5- Le socialisme comme apprentissage laborieux et incomplet
J'ai dit que la construction du socialisme est un processus d'apprentissage laborieux et incomplet. Mais c'est précisément pour cette raison qu'il faut s'engager à apporter des réponses : le socialisme et le communisme impliquent l'élimination totale des identités et même des langues nationales, ou Castro a-t-il raison lorsqu'il dit que les communistes étaient responsables d'avoir sous-estimé le poids que la question nationale continue mener à l'exercice même après la révolution anti-impérialiste et anticapitaliste ?
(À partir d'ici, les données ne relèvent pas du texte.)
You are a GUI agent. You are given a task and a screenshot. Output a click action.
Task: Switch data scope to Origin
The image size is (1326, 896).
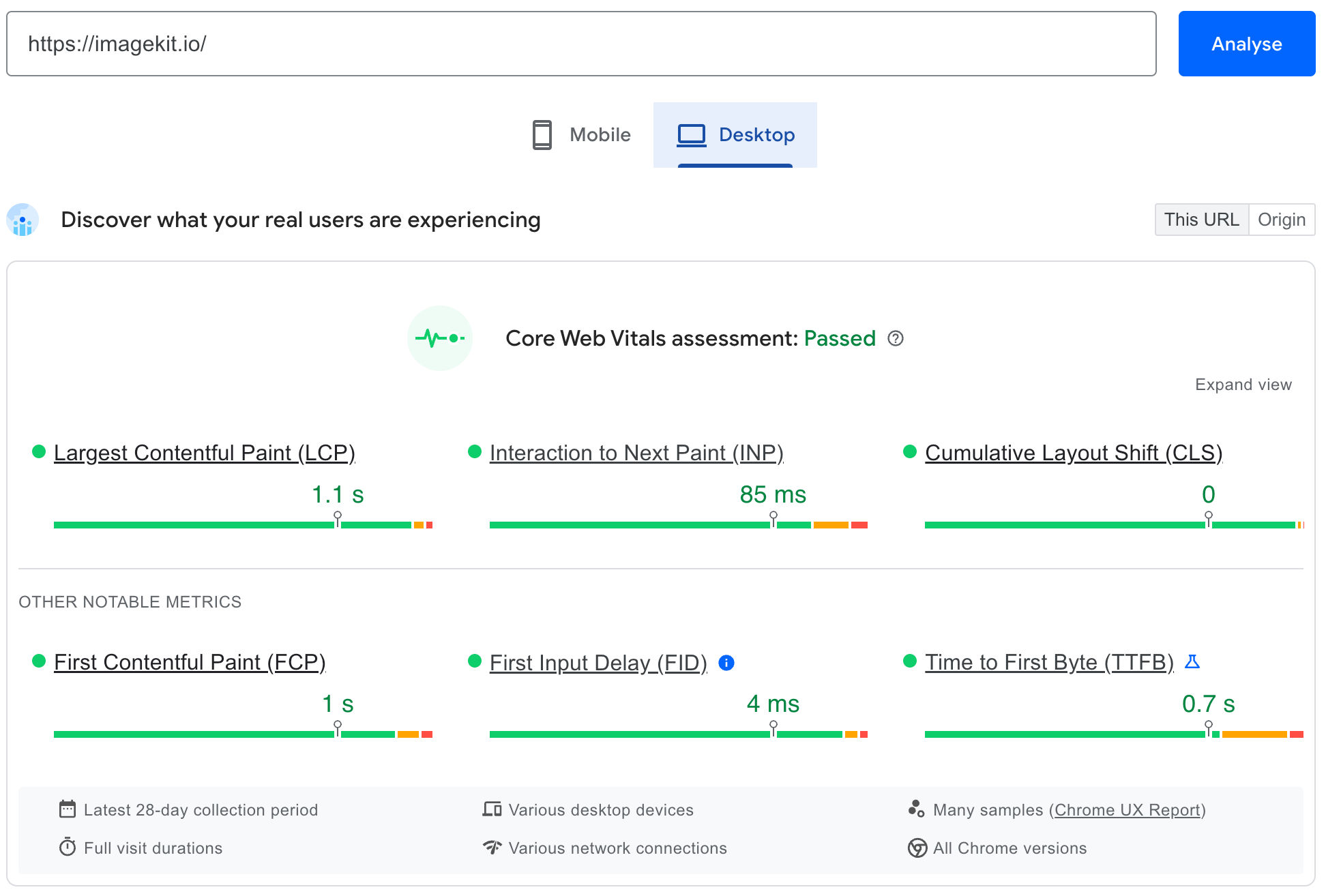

Dans la société du futur prévisible, il n'y aura plus de place pour aucun type de marché ni pour la monnaie, ou faut-il profiter de la leçon de Gramsci, selon laquelle il faut garder à l'esprit le caractère « déterminé » de la « marché"? A propos du communisme, Marx parle tantôt de « l'extinction de l'Etat », tantôt de « l'extinction de l'Etat au sens politique actuel » : ce sont deux formules sensiblement différentes ; lequel des deux peut s'en inspirer ? Tels sont les problèmes à provoquer parmi les bolcheviks, d'abord un conflit idéologique aigu et ensuite la guerre civile ; et ces problèmes doivent être résolus si l'on veut redonner de la crédibilité au projet révolutionnaire communiste, en évitant les tragédies du passé. Est-ce dans cet esprit que j'ai d'abord écrit Escape from History ? La Révolution russe et la Révolution chinoise aujourd'hui et après Staline : Une histoire critique d'une légende noire.
Sans affronter de tels problèmes, on ne peut ni comprendre le passé ni projeter l'avenir. Sans se confronter à de tels problèmes, apprendre par cœur les moindres détails de la biographie (ou de l'hagiographie) de tel ou tel protagoniste d'Octobre 1917 ne fera que confirmer la profondeur de la devise chère à Clemenceau : que la guerre est une chose très sérieuse à remis aux généraux et aux experts de la guerre, même l'histoire de la propre tragédie de Trotsky (sans parler de la grande et tragique histoire du mouvement communiste dans son ensemble) est une chose trop sérieuse pour être confiée aux experts et aux généraux de la trotskysme-logie.
*Dominique Losurdo (1941-2018) a été professeur de philosophie à l'Université d'Urbino (Italie). Auteur, entre autres livres, de Libéralisme : entre civilisation et barbarie (Anita Garibaldi).
Traduction: Lucie Ruy sur site Rouge .
Référence
Dominique Losurdo. Staline : Histoire critique d'une légende noire. Rio de Janeiro, Revan, 2020.